Texte de la prière

Le 5 février 1597 : 26 chrétiens japonais sont crucifiés sur une colline de Nagasaki. Parmi ces martyrs figure Paul Miki, jeune frère jésuite. Sur la croix, il osera ces mots : « Que le Christ vous guide au bonheur ! » Aujourd’hui, je me joins à cette demande de grâce. Au nom du Père et du Fils et du Saint-Esprit, Amen.

 

La Communauté de l’Emmanuel chante Bénis le Seigneur ô mon âme. Du fond de mon cœur je laisse monter en moi la louange : Bénis sois-tu Seigneur.

 

1

Je pose le décor : des routes, des villes, des bourgades, des petites maisons, des personnes différentes, des visages ouverts, des visages fermées, des accents, des manières de parler… Jésus m’envoie vers un monde si grand, avec si peu de choses dans mes bagages.

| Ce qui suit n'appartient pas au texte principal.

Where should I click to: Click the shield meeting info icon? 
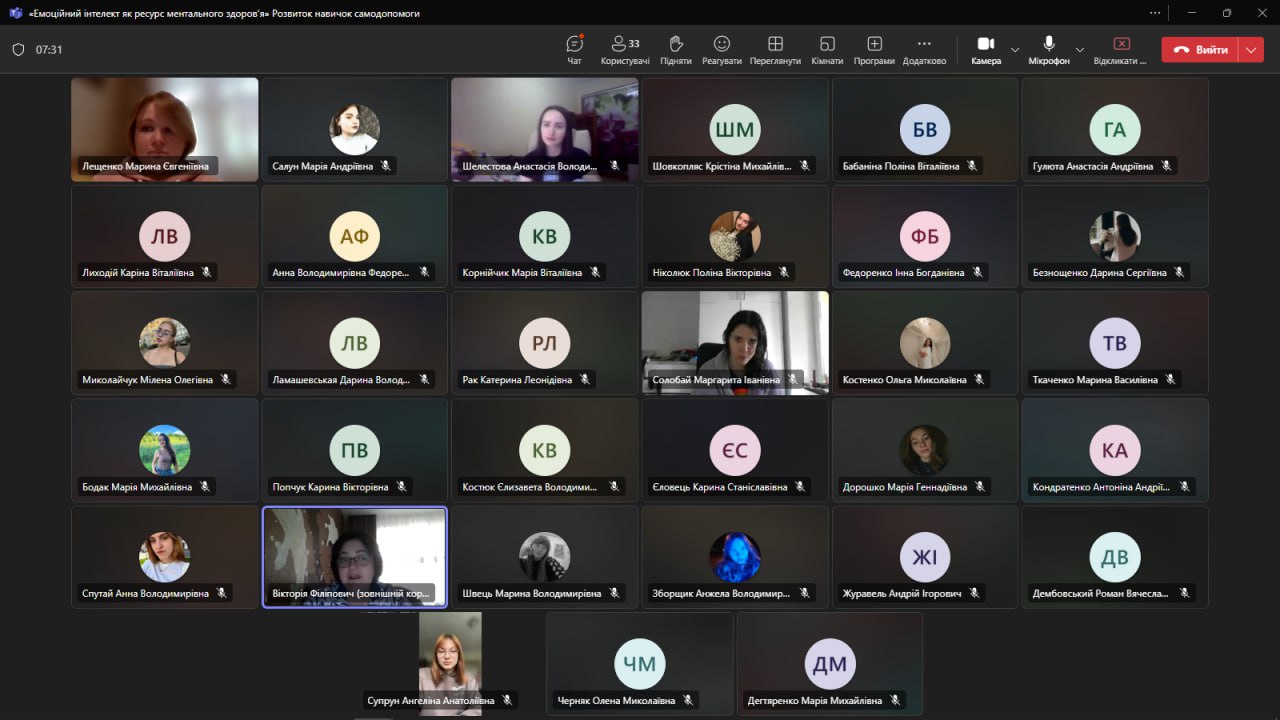18,49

Je mesure ce décalage.

 

2

Je reviens dans ma vie : les routes qui sont les miennes, le métro, le travail, les rendez-vous, l’agenda… J’en mesure la vitesse. Et je fais l’inventaire des nombreux outils que j’ai dans les bagages pour faire face à mon quotidien. J’en pèse le poids.

 

3

« Il leur prescrivit de ne rien prendre pour la route ». Je relis mon histoire… Peut-être ai-je connu des situations de réelle pauvreté – matérielle, humaine ? je reviens à ces moments où je n’avais rien pris, je reviens à ces instants de nudité. Qu’est-ce que j’en retiens ?

 

Introduction à la deuxième écoute

En écoutant une deuxième fois ce passage, j’essaie de mettre en scène cet Évangile dans mon quotidien.

 

Invitation à une prière personnelle

« Ils partirent, et proclamèrent qu’il fallait se convertir ». A la fin de ce temps de prière, je contemple ce départ. Et j’adresse une prière à Jésus : qu’aurais-je à lui dire ? Comme un ami parle à un ami, je lui expose le fond de ma pensée, en toute franchise.